**YOUR GOAL**
I would like the listing below retyped exactly, line by line.
== EXTRACTED INFORMATION
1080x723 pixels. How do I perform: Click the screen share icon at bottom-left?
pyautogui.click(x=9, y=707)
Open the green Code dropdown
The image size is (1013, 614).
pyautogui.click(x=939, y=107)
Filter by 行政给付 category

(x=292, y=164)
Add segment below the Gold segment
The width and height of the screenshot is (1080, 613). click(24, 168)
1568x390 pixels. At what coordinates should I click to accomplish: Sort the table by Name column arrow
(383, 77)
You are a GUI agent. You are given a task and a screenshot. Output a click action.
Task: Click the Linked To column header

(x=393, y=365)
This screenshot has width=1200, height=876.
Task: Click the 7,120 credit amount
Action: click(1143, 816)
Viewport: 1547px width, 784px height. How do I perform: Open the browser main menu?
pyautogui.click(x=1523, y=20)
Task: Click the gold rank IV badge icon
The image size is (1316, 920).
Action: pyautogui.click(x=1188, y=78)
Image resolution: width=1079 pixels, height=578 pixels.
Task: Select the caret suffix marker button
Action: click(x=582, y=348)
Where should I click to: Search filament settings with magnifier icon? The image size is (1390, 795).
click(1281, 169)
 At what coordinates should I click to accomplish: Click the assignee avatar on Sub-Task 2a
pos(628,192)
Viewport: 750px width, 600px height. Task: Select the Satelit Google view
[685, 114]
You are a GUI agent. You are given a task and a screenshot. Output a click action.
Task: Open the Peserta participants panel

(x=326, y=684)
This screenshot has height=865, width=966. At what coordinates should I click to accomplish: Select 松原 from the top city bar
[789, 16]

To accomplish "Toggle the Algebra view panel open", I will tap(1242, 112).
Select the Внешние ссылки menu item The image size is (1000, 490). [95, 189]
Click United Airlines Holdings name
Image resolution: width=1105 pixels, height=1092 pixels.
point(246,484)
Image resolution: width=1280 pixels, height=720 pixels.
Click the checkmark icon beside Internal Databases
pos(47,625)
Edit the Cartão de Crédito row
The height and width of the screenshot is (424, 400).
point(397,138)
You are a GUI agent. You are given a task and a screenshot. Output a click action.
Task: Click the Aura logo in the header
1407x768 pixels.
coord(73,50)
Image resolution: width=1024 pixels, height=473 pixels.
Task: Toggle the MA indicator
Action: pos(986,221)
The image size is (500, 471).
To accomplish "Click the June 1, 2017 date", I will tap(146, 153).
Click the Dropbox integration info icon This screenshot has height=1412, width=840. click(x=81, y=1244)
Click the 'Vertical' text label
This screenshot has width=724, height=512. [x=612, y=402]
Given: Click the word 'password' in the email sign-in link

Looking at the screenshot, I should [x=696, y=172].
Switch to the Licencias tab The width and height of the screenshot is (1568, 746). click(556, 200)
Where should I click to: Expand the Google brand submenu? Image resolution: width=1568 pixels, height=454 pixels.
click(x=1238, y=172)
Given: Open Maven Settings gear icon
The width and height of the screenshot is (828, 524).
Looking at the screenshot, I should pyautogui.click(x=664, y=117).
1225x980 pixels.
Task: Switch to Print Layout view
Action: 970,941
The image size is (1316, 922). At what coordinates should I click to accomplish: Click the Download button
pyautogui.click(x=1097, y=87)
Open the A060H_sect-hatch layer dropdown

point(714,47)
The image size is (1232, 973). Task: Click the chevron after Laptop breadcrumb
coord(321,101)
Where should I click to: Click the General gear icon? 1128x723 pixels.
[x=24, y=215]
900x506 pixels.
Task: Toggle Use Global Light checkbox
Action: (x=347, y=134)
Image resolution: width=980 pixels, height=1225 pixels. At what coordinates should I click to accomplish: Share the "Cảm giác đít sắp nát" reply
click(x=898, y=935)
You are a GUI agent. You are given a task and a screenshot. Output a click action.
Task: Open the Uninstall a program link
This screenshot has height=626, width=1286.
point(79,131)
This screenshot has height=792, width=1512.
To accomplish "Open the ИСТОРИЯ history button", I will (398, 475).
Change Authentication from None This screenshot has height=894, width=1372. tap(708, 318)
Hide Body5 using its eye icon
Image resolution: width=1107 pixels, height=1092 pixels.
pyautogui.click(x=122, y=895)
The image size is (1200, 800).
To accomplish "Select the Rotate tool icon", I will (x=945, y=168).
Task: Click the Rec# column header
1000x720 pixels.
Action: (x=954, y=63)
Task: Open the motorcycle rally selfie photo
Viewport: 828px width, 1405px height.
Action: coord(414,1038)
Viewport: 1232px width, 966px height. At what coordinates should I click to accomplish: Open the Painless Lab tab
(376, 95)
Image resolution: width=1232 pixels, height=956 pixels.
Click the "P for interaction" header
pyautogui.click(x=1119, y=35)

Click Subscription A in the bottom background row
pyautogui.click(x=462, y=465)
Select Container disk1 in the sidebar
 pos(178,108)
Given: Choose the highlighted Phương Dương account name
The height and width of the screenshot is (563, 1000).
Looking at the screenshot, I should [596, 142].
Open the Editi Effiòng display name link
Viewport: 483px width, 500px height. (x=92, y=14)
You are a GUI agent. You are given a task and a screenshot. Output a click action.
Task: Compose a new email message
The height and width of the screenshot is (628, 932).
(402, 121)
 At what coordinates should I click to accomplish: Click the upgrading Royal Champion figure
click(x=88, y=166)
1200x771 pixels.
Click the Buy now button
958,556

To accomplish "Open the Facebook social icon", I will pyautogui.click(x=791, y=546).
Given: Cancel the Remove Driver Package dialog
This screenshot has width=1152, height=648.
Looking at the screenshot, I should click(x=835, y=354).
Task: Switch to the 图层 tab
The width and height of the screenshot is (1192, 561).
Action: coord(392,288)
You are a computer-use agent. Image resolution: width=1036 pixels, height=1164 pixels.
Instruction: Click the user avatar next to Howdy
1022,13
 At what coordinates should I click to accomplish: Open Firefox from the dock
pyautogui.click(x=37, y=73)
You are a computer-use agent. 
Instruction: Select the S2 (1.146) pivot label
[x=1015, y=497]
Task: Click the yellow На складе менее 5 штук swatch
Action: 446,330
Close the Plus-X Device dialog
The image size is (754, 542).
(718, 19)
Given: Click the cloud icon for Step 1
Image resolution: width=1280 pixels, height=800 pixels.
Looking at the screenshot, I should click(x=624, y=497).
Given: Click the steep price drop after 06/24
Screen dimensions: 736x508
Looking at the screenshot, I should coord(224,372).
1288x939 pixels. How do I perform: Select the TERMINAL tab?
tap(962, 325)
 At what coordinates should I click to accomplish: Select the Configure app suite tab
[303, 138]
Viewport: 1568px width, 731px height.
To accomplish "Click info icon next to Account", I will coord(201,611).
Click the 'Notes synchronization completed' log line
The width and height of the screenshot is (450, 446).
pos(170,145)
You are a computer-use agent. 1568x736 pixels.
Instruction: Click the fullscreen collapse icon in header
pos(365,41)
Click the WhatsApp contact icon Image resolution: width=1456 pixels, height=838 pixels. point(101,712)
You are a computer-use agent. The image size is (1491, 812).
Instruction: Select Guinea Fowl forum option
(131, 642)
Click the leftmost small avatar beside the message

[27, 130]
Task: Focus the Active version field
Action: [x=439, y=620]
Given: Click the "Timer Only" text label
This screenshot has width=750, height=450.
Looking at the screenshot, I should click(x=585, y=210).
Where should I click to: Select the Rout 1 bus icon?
====
**EXERCISE SOLUTION**
1080x723 pixels. How do I perform: Click the screen share icon at bottom-left?
pyautogui.click(x=9, y=707)
Open the green Code dropdown
The image size is (1013, 614).
pyautogui.click(x=939, y=107)
Filter by 行政给付 category

(x=292, y=164)
Add segment below the Gold segment
The width and height of the screenshot is (1080, 613). click(24, 168)
1568x390 pixels. At what coordinates should I click to accomplish: Sort the table by Name column arrow
(383, 77)
You are a GUI agent. You are given a task and a screenshot. Output a click action.
Task: Click the Linked To column header

(x=393, y=365)
This screenshot has width=1200, height=876.
Task: Click the 7,120 credit amount
Action: click(1143, 816)
Viewport: 1547px width, 784px height. How do I perform: Open the browser main menu?
pyautogui.click(x=1523, y=20)
Task: Click the gold rank IV badge icon
The image size is (1316, 920).
Action: pyautogui.click(x=1188, y=78)
Image resolution: width=1079 pixels, height=578 pixels.
Task: Select the caret suffix marker button
Action: click(x=582, y=348)
Where should I click to: Search filament settings with magnifier icon? The image size is (1390, 795).
click(1281, 169)
 At what coordinates should I click to accomplish: Click the assignee avatar on Sub-Task 2a
pos(628,192)
Viewport: 750px width, 600px height. Task: Select the Satelit Google view
[685, 114]
You are a GUI agent. You are given a task and a screenshot. Output a click action.
Task: Open the Peserta participants panel

(x=326, y=684)
This screenshot has height=865, width=966. At what coordinates should I click to accomplish: Select 松原 from the top city bar
[789, 16]

To accomplish "Toggle the Algebra view panel open", I will tap(1242, 112).
Select the Внешние ссылки menu item The image size is (1000, 490). [95, 189]
Click United Airlines Holdings name
Image resolution: width=1105 pixels, height=1092 pixels.
point(246,484)
Image resolution: width=1280 pixels, height=720 pixels.
Click the checkmark icon beside Internal Databases
pos(47,625)
Edit the Cartão de Crédito row
The height and width of the screenshot is (424, 400).
point(397,138)
You are a GUI agent. You are given a task and a screenshot. Output a click action.
Task: Click the Aura logo in the header
1407x768 pixels.
coord(73,50)
Image resolution: width=1024 pixels, height=473 pixels.
Task: Toggle the MA indicator
Action: pos(986,221)
The image size is (500, 471).
To accomplish "Click the June 1, 2017 date", I will tap(146, 153).
Click the Dropbox integration info icon This screenshot has height=1412, width=840. click(x=81, y=1244)
Click the 'Vertical' text label
This screenshot has width=724, height=512. [x=612, y=402]
Given: Click the word 'password' in the email sign-in link

Looking at the screenshot, I should [x=696, y=172].
Switch to the Licencias tab The width and height of the screenshot is (1568, 746). click(556, 200)
Where should I click to: Expand the Google brand submenu? Image resolution: width=1568 pixels, height=454 pixels.
click(x=1238, y=172)
Given: Open Maven Settings gear icon
The width and height of the screenshot is (828, 524).
Looking at the screenshot, I should pyautogui.click(x=664, y=117).
1225x980 pixels.
Task: Switch to Print Layout view
Action: 970,941
The image size is (1316, 922). At what coordinates should I click to accomplish: Click the Download button
pyautogui.click(x=1097, y=87)
Open the A060H_sect-hatch layer dropdown

point(714,47)
The image size is (1232, 973). Task: Click the chevron after Laptop breadcrumb
coord(321,101)
Where should I click to: Click the General gear icon? 1128x723 pixels.
[x=24, y=215]
900x506 pixels.
Task: Toggle Use Global Light checkbox
Action: (x=347, y=134)
Image resolution: width=980 pixels, height=1225 pixels. At what coordinates should I click to accomplish: Share the "Cảm giác đít sắp nát" reply
click(x=898, y=935)
You are a GUI agent. You are given a task and a screenshot. Output a click action.
Task: Open the Uninstall a program link
This screenshot has height=626, width=1286.
point(79,131)
This screenshot has height=792, width=1512.
To accomplish "Open the ИСТОРИЯ history button", I will (398, 475).
Change Authentication from None This screenshot has height=894, width=1372. tap(708, 318)
Hide Body5 using its eye icon
Image resolution: width=1107 pixels, height=1092 pixels.
pyautogui.click(x=122, y=895)
The image size is (1200, 800).
To accomplish "Select the Rotate tool icon", I will (x=945, y=168).
Task: Click the Rec# column header
1000x720 pixels.
Action: (x=954, y=63)
Task: Open the motorcycle rally selfie photo
Viewport: 828px width, 1405px height.
Action: coord(414,1038)
Viewport: 1232px width, 966px height. At what coordinates should I click to accomplish: Open the Painless Lab tab
(376, 95)
Image resolution: width=1232 pixels, height=956 pixels.
Click the "P for interaction" header
pyautogui.click(x=1119, y=35)

Click Subscription A in the bottom background row
pyautogui.click(x=462, y=465)
Select Container disk1 in the sidebar
 pos(178,108)
Given: Choose the highlighted Phương Dương account name
The height and width of the screenshot is (563, 1000).
Looking at the screenshot, I should [596, 142].
Open the Editi Effiòng display name link
Viewport: 483px width, 500px height. (x=92, y=14)
You are a GUI agent. You are given a task and a screenshot. Output a click action.
Task: Compose a new email message
The height and width of the screenshot is (628, 932).
(402, 121)
 At what coordinates should I click to accomplish: Click the upgrading Royal Champion figure
click(x=88, y=166)
1200x771 pixels.
Click the Buy now button
958,556

To accomplish "Open the Facebook social icon", I will pyautogui.click(x=791, y=546).
Given: Cancel the Remove Driver Package dialog
This screenshot has width=1152, height=648.
Looking at the screenshot, I should click(x=835, y=354).
Task: Switch to the 图层 tab
The width and height of the screenshot is (1192, 561).
Action: coord(392,288)
You are a computer-use agent. Image resolution: width=1036 pixels, height=1164 pixels.
Instruction: Click the user avatar next to Howdy
1022,13
 At what coordinates should I click to accomplish: Open Firefox from the dock
pyautogui.click(x=37, y=73)
You are a computer-use agent. 
Instruction: Select the S2 (1.146) pivot label
[x=1015, y=497]
Task: Click the yellow На складе менее 5 штук swatch
Action: 446,330
Close the Plus-X Device dialog
The image size is (754, 542).
(718, 19)
Given: Click the cloud icon for Step 1
Image resolution: width=1280 pixels, height=800 pixels.
Looking at the screenshot, I should click(x=624, y=497).
Given: Click the steep price drop after 06/24
Screen dimensions: 736x508
Looking at the screenshot, I should coord(224,372).
1288x939 pixels. How do I perform: Select the TERMINAL tab?
tap(962, 325)
 At what coordinates should I click to accomplish: Select the Configure app suite tab
[303, 138]
Viewport: 1568px width, 731px height.
To accomplish "Click info icon next to Account", I will coord(201,611).
Click the 'Notes synchronization completed' log line
The width and height of the screenshot is (450, 446).
pos(170,145)
You are a computer-use agent. 1568x736 pixels.
Instruction: Click the fullscreen collapse icon in header
pos(365,41)
Click the WhatsApp contact icon Image resolution: width=1456 pixels, height=838 pixels. point(101,712)
You are a computer-use agent. The image size is (1491, 812).
Instruction: Select Guinea Fowl forum option
(131, 642)
Click the leftmost small avatar beside the message

[27, 130]
Task: Focus the Active version field
Action: [x=439, y=620]
Given: Click the "Timer Only" text label
This screenshot has width=750, height=450.
Looking at the screenshot, I should click(x=585, y=210).
Where should I click to: Select the Rout 1 bus icon?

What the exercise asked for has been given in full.